I have a small 3-inch Brashear telescope mounted on an adjustable-height tripod that appears to be of similar design to what you're discussing, with a wooden T-slot that has a tenon and broad clamping bolt. It's made of a dark, heavy wood, but the T slot has broken out in a couple of places on one of the legs, badly, with the result that I needed to remove the extensions in order to use it at all. I consider the Brashear a flawed design that resulted in a concentrated load that tended to open up the gripping part of the T. The square inside corners of the slot are stress concentrators and the nice straight grain runs parallel to the corners. The stiffness of wood is not uniform in every direction, and the clamping tended to bend the wood in its weak orientation.

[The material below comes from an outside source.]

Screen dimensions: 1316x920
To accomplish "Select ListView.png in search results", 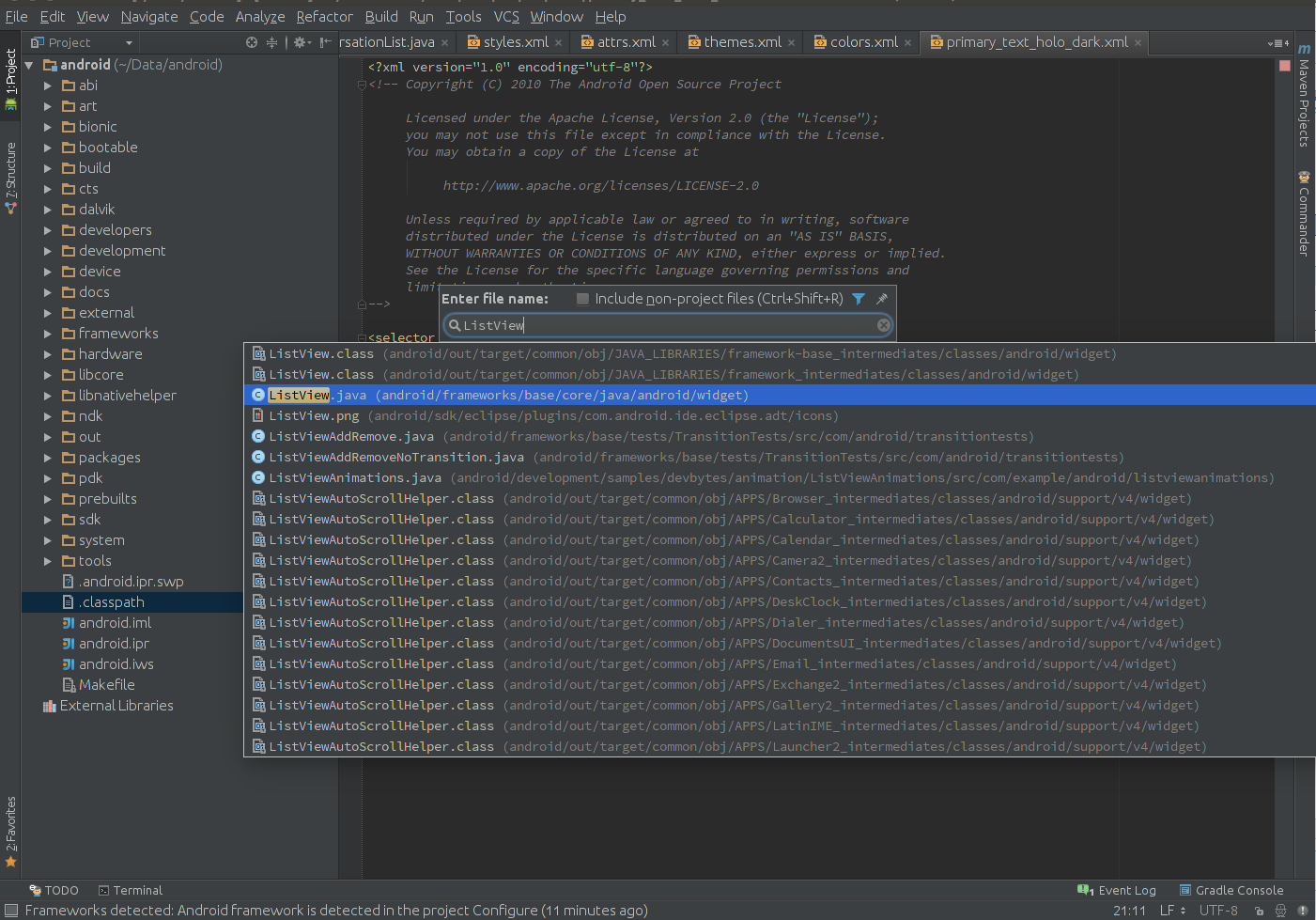I will [314, 416].
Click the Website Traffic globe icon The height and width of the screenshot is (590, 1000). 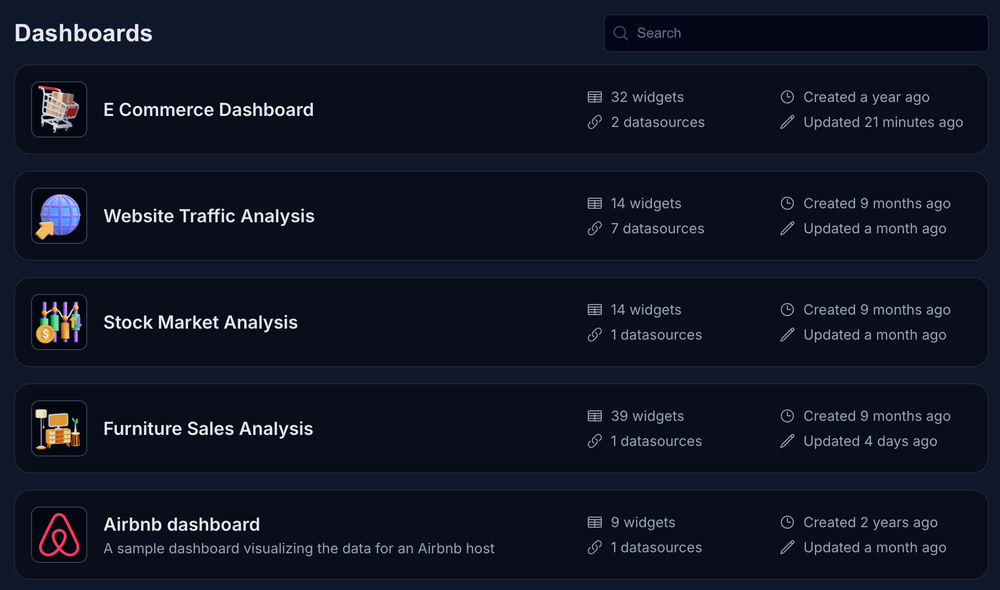click(x=59, y=216)
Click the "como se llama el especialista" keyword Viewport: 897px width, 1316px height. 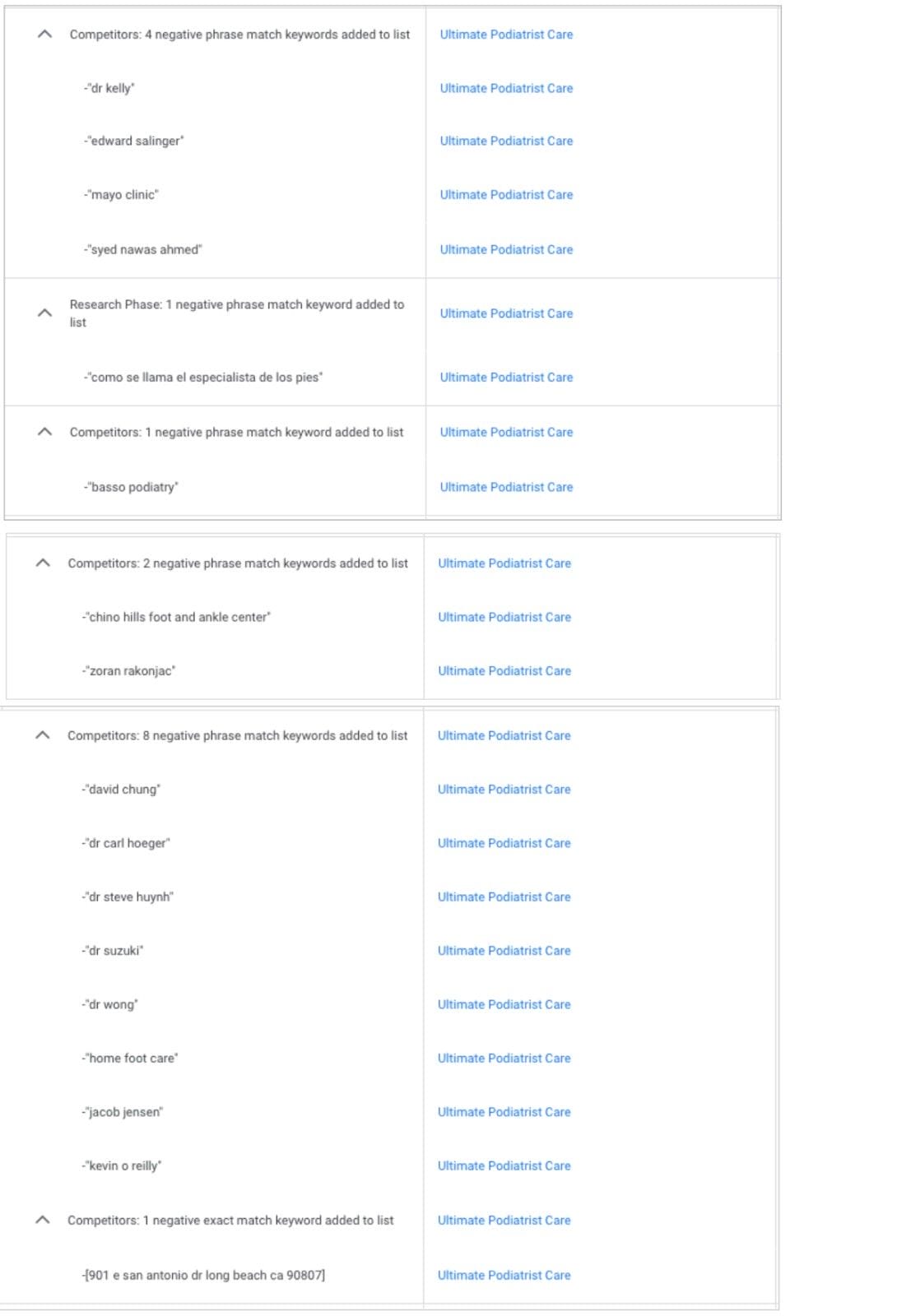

Instead of two bolt heads (already better than my single one) clamping on the T, you could try something like an 1/8" x 3/4" brass strip to clamp the T, with a couple of brass flat-head 1/4" bolts (drilled through, countersunk and soldered in place). It would spread the load and might eliminate the problem I had.

 

--Ken

I can see that design is flawed in a number of ways. First, like you mentioned, there is only a single fastener which creates a fulcrum. Second, the mechanical connection is on the underside of the legs so the downward force is trying to break the legs apart.

 

In my iteration, the downward force isn't trying to separate the legs, but trying to collapse the legs. Also, there will be a T-slot on each side of the center section, so the legs will be actually be fastened with a total of four bolts on each leg.

 

I hear what you're saying about about spreading the point load. I may cut some fender washers to fit the slot to do exactly that. My original idea was to use aluminum T-track and mate it with some miter track on the outside legs, which would take ALL of these problems out of play, but both elements would be visible and, aesthetically, that's not acceptable.